TRY IT:
Copy each entry below without any change.

Collection entries:
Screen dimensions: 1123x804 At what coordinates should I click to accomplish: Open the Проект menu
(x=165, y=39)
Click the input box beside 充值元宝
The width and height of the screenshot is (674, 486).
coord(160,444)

EXERCISE RESULT:
Screen dimensions: 1123x804 At what coordinates should I click to accomplish: Open the Проект menu
(x=165, y=39)
Click the input box beside 充值元宝
The width and height of the screenshot is (674, 486).
coord(160,444)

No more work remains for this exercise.